Quantitative message testing surveys can test a lot more messages, but they do not allow for deep exploration of each message and don’t provide detailed drivers/barriers of appeal for each message. Quantitative message testing software is also not well suited to get ideas from respondents on how to improve messages.

What would be the deliverables of an ideal system for message testing?

An ideal message testing software would overcome the shortcomings of conventional qualitative and quantitative message testing market research methodologies and produce a deliverable that includes the following:

  1. Ability to test 100s of messages in one survey without using a lot of respondents
  2. Not only test messages, but also find a way to improve them
  3. Identify the hidden barriers/drivers of message appeal without asking respondents stated questions
  4. Identify not just a hierarchy of messages, but also the winning message bundles and storyflows that can be used to launch successful campaigns
  5. Personalize messages bundles for each customer segment and channel of communication.
  6. Produce a messaging playbook that can improve launch readiness and speed to market.

How can decision heuristic science be used to test messages differently?

Decision heuristics science is the three-time Nobel prize-winning field of research that explains how human beings make decisions using mental shortcuts. Over the last 30 years, hundreds of specific decision heuristics have been discovered about human decision-making. In the context of customer behavior, heuristics can help us understand why customers respond to certain messages or product offerings.

Decision heuristics science can be used in multiple ways for message testing. First, it can be used as a message optimizing software which can improve language in messages before they're tested with customers. Second, it can also be used during the research as a powerful message testing market research methodology. When messages are tested in a message testing survey using heuristics, all respondents have to do is make choices and the drivers of their preferences are explained by the underlying heuristics behind each message

How can artificial intelligence be used to analyze message testing data differently?

Artificial intelligence can be used to make the output of message testing surveys more actionable and campaign ready. Historically, data from message testing market research studies would be loaded into statistical software systems like SPSS and the output would be standard message hierarchies and/or a TURF analysis. Using artificial intelligence on data collected from message testing software can produce optimal message bundles and story flow out of billions of possibilities and even personalize them down to the segment and channel level. With AI-powered campaign message testing, you can get a channel- and customer-specific messaging playbook that is ready to execute.

How can innovation in message testing drive better campaign readiness?

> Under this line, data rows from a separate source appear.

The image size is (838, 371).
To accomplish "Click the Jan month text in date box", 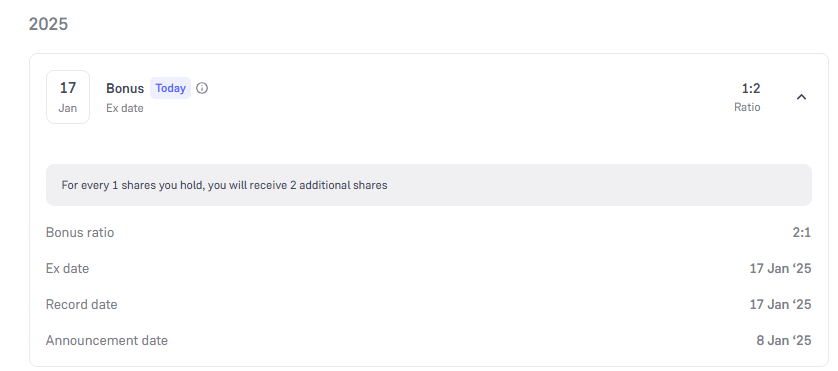I will (68, 108).
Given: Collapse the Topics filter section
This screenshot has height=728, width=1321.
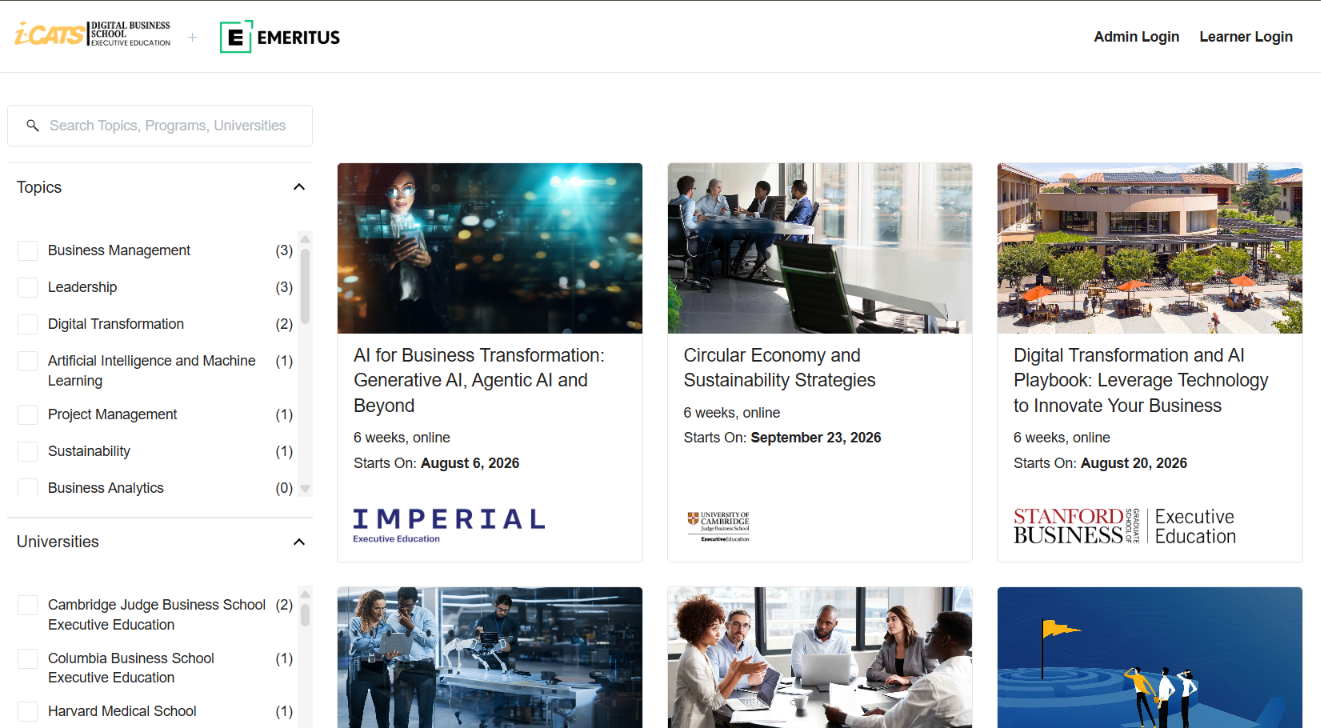Looking at the screenshot, I should [x=299, y=187].
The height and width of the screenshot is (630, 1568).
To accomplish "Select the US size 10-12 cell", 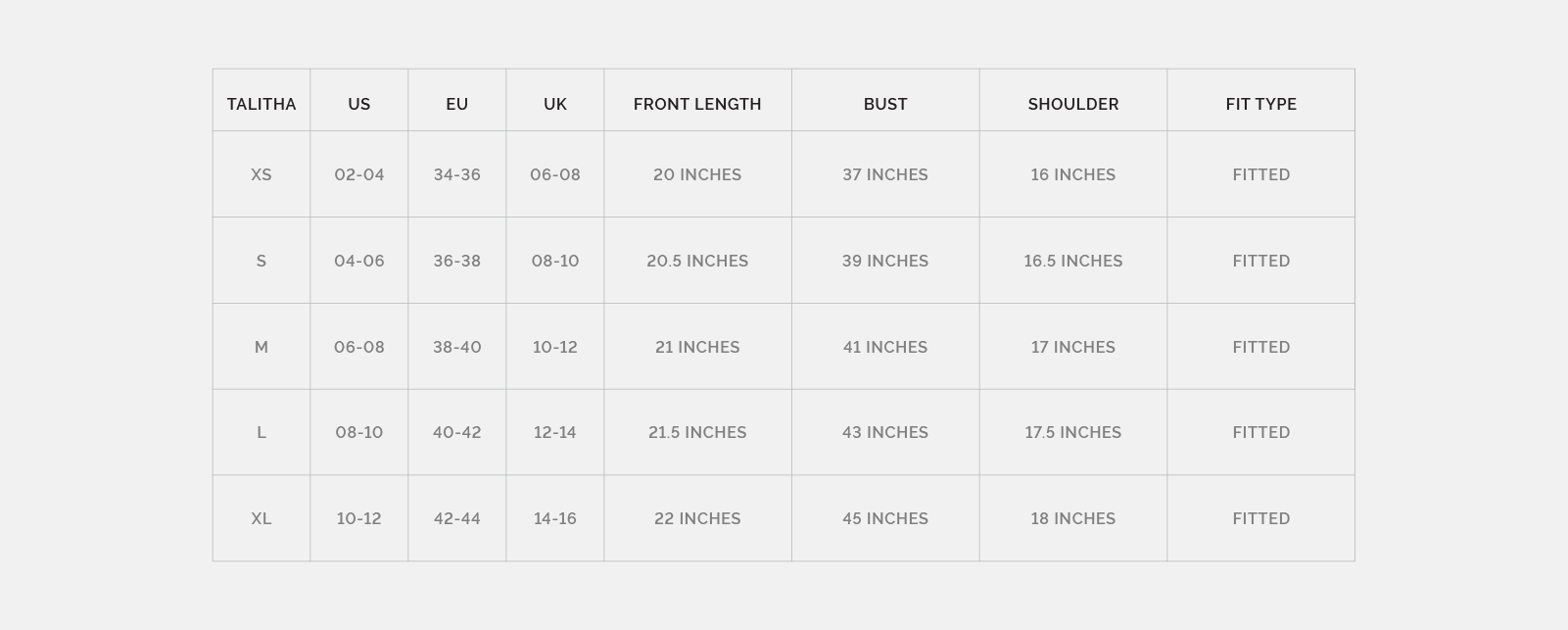I will pos(359,518).
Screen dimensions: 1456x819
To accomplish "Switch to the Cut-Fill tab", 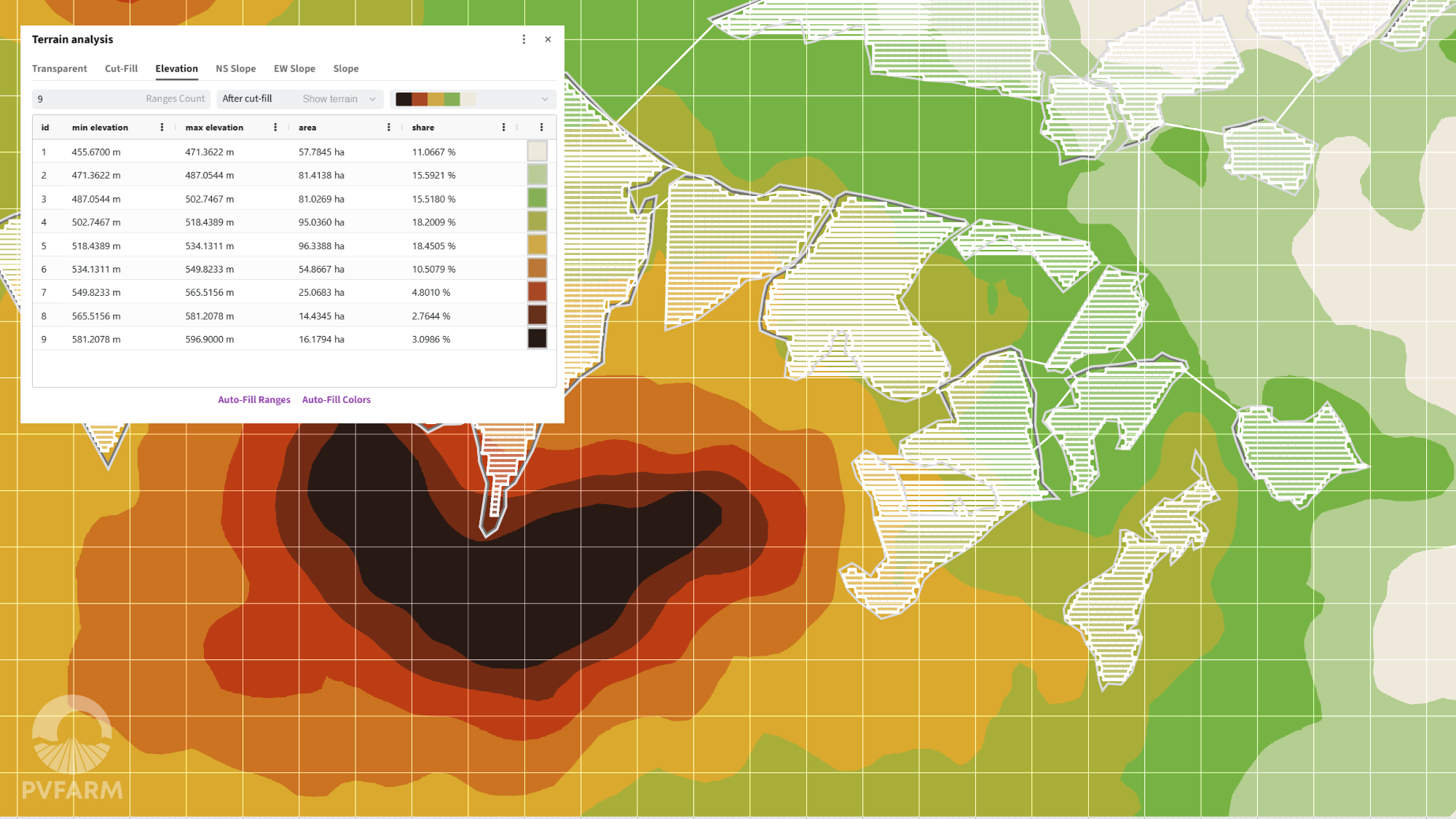I will pyautogui.click(x=121, y=68).
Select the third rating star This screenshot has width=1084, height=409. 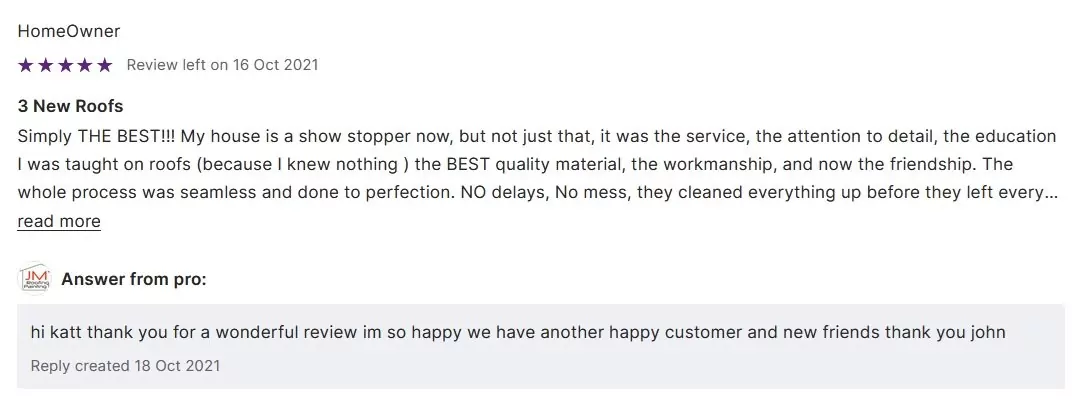[x=65, y=65]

While there has been significant innovation in how messages are developed and executed in the marketplace over the past 30 years, little to no innovation has been brought forward on how messages are tested with customers before they're launched in campaigns.

What marketers need in today's hyper-competitive environment to be launch ready for their next marketing campaign with a messaging playbook that has the optimal message bundles and storyflows for every segment and channel of communication. Conventional message testing market research methodologies were simply not designed to produce the deliverables that today's marketers need. New innovation is needed in message testing research see help marketers be more launch ready and to reduce course correction in marketing campaigns.